Tanık … mahkememizdeki beyanında; “Davalı …, davacının sahibi ve bir yandan da ortağı olduğu şirkette yaklaşık 7-8 ay çalışmıştır. Çalıştığı süre zarfında kendisine maaş ödemesi yapıldğını biliyorum. Davacı dönem dönem davalı …’ten küçük miktar paraları borç almıştır. Bu borçları ödemiştir. Daha sonra davacı davalıya söz konusu şirkette kar ortağı olmayı teklif etmiştir. Bunun üzerine davalı yaklaşık 200.000,00-TL gibi bir bedele ortak olmak için davacıya verdiğini biliyorum. Hatta biz kendisine bu miktarı nasıl verdiğini sorduğumuzda babasından para aldığını, kendi mal varlığı ve gerek babasının gerekse kendinin sahip olduğu taşınmazları satmak suretiyele bu ortaklık payını koyduğunu söyledi. Davacının sahip olduğu şirkette yağ alım satım işlemleri yapılmaktaydı. Satışlardan elde edilen kazançları davacı başka borçlarını ödemek için kullanıyordu. Bu süre zarfında davacı benim de maaşımı ödemedi. Bu gerekçeyle ben de haciz takib.i yaptım. Bildiğim kadarıyla davacının davalıya 200.000,00-TL nin üzerinde borcu vardı. Bu borcuna ilişkin olarak davacı davalıya senet verdi. Ben verilen senedin silah zoruyla verildiği hususunda bir bilgim yoktur. Zira davacının borcu nedeniyle bu senet verilmiştir. Daha sonra davacı taşınmazlarını başka kişilere geçirerek borcunu ödemekten kurtulmaya çalışmıştır, ben ifademde davacının davalıya senedi verdiğini söyledim. Zira davacı nakit olarak ödemelerini hep başka borçlarına yaptığı için davalıya senet vermek durumunda kaldı. Eğer zorla silahla bir senet verilmiş olsaydı bu durumdan kesinlikle haberim olurdu. Senedin verildiği sırada …’ın da davacının yanında olduğunu biliyorum. Hatırladğım kadarıyla bu iki kişi bir kahvehaneye giderek senedi vermişler. Döndüklerinde yazıhanede Hüseyin ve Muzaffer konuşuyorlardı. Konuşmalarından Hüseyin’in davalıya senet verdiğini, artık borcunun kalmadığına ilişkin beyanlarını hatırlıyorum.” şeklinde beyanda bulunmuştur.

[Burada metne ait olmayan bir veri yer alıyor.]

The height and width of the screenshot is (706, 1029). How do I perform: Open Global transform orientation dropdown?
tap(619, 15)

Dava; ikrah ile alındığı iddia edilen bono nedeniyle borçlu olunmadığından bahisle açılan menfi tespit davasıdır.
Menfi tespit davalarında ispat yükümlülüğü kural olarak davalı alacaklıya düşer. Ancak imzası ikrar edilmiş bono alacağın varlığını ispatlayan kesin delil niteliğinde olup bu kez borçlunun borcunun bulunmadığını, usulüne uygun delillerle kanıtlaması gerekir. Bono, ödeme vaadi niteliğinde kambiyo senedi olup, bağımsız borç ikrarını içerir. Bonoda kural olarak ispat yükü senedin bedelsiz olduğunu iddia eden tarafa aittir. Senedin ikrah ile imzalatıldığı hususunun ise tanık deliliyle ispatı mümkün olup, ispat külfeti davacı taraftadır.

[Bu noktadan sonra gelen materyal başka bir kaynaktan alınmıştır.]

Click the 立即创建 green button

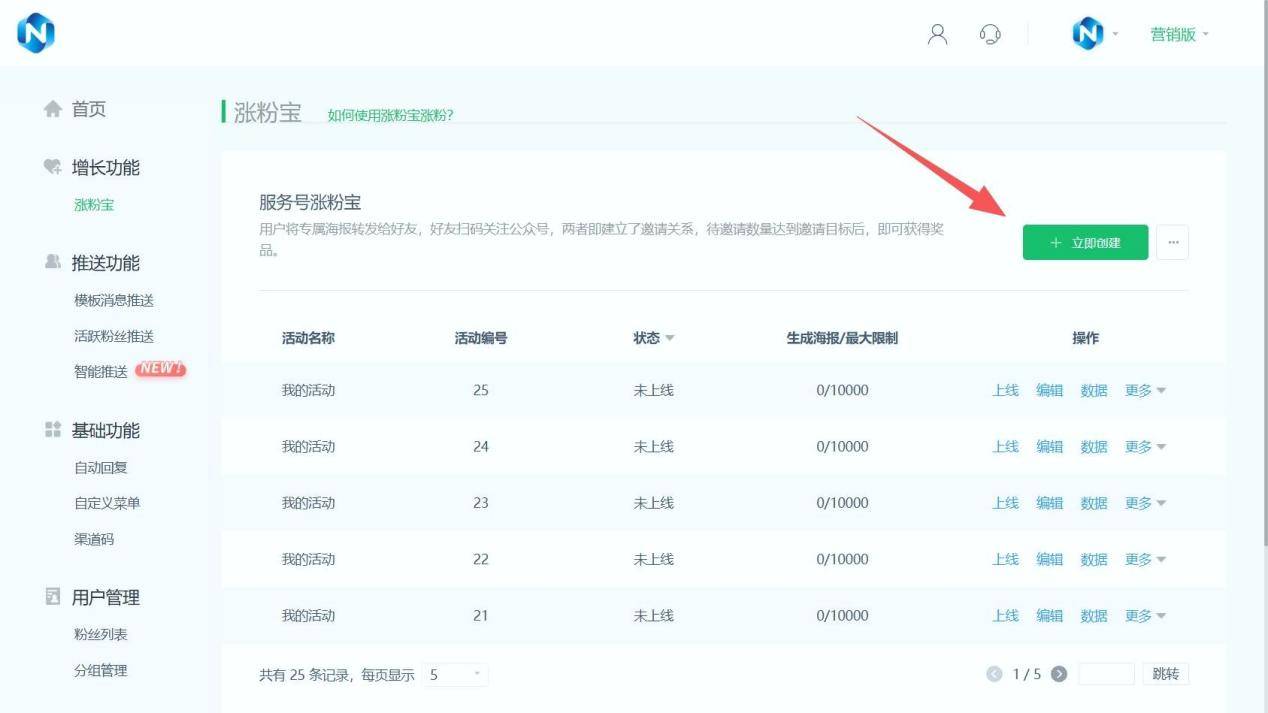click(1085, 242)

Davacı taraf, dava konusu sendin silah zoru ile imzalatıldığını iddia ederek senet nedeniyle borçlu olmadığının tespitini talep etmiştir. Gerek mahkememizce gerekse ceza dosyasında dinlenen tanık beyanları gözetildiğinde davacıya zorla senet imzalatıldığı yönünde herhangi bir kanaate mahkememizce varılamamıştır. Zira dinlenen tanıklardan … davacının oğlu olmakla birlikte İzmir Cumhuriyet Başsavcılığı’nın … soruşturma sayılı dosyasında da şikayetçi sıfatına sahip olduğu ve bu tanık beyanıyla çelişen diğer tanık ifadeleri gözetildiğinde bu tanığın beyanlarına itibar edilmemiştir. Ayrıca, Aliağa Cumhuriyet Başsavcılığının ….soruşturma sayılı dosyasında kolluk görevlilerince davacı …’ün alınan ifadesinde davacı senedi imzaladığını beyan etmiş ise de bu ifadesinde senedin kendisine zorla imzalatıldığı konusunda bir iddia yada beyanda bulunmamıştır. Bununla birlikte gerek davacı, gerekse oğlu … tarafından şüpheliler …, …, ……aleyhine İzmir Cumhuriyet Başsavcılığı’nın … soruşturma sayılı dosyasında yağma suçundan başlatılan soruşturma neticesinde olaya ilişkin herhangi bir tarafsız görgü tanığı, kamera kaydı veya başkaca maddi bir delil elde edilememesi nedeniyle kamu davası açılmasına yeterli şüphe oluşturacak delil elde bulunmadığından şüpheliler hakkında atılı suçtan kovuşturma yapılmasına yer olmadığına dair karar verildiği hususu da gözetildiğinde davacı tarafın ikrah olgusunu ispat edemediği anlaşıldığından ispatlanamayan davanın reddine, verilmiş tedbir kararının teminat yatırılmaması ve yasal süre içinde uygulanmasının talep edilmemesi nedeniyle kendiliğinden kalktığından davalının alacağına geç kavuşması söz konusu olmadığından bu konuda karar verilmesine yer olmadığı anlaşıldığından,
Mahkememizin ….E. Sayılı dosyasında 18.02.2020 tarihinde davanın reddine karar verilmiştir.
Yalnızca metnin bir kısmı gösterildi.